My feet squished in my shoes as I walked quickly down the hallway leading back to the elevator. The Princeton shorts, after being wadded up in a sweaty ball on the floor, felt dank around my thighs. I rubbed my neck; he had put his hands around my throat at one point and choked me, not so much that it scared me but enough that I was gasping when he let go.
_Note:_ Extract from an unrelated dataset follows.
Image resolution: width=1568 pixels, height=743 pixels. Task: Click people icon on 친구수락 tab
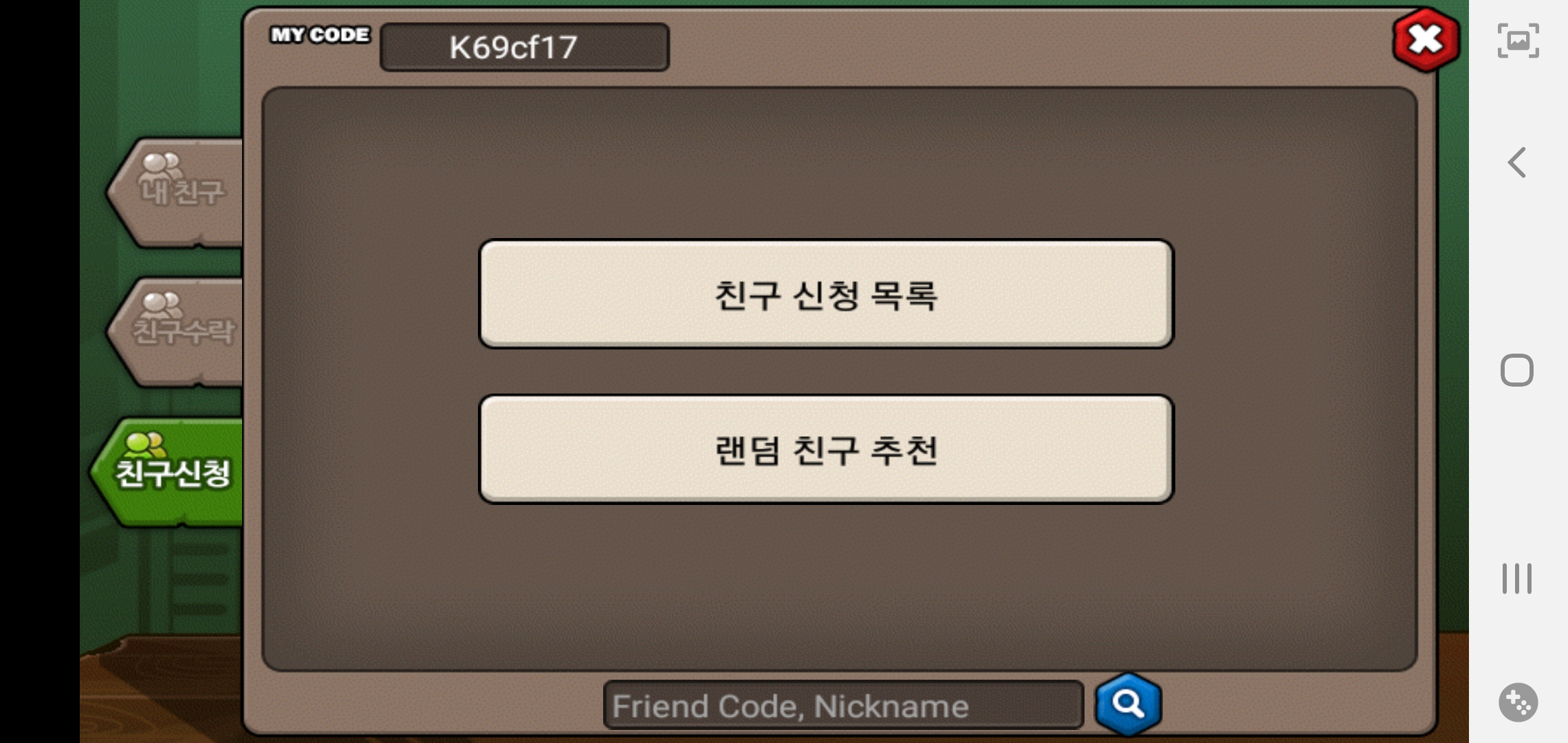(x=162, y=304)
Too rough. I knew my limits.
I stepped outside from a side door and fumbled in my gym bag for a pack of cigarettes. It still amazed me that I could get away with this—that the kinetic escape of sex was so available, so ubiquitous. I lit a cigarette. My whole body felt tender. There was something running down my leg—was it water or blood? I checked. Water. He didn’t finish inside me. I had to go get tested, stop being so irresponsible. I had more Xanax upstairs, right? Sure. The night was too cold to be outside, sopping wet in just a T-shirt and shorts, the cherry of my cigarette glowing. I could see my breath. It all hurt.
I shouldn’t have done that.
Back upstairs, I slid my keycard into the door of our hotel room and entered. The room was darkened, my father reading by lamplight.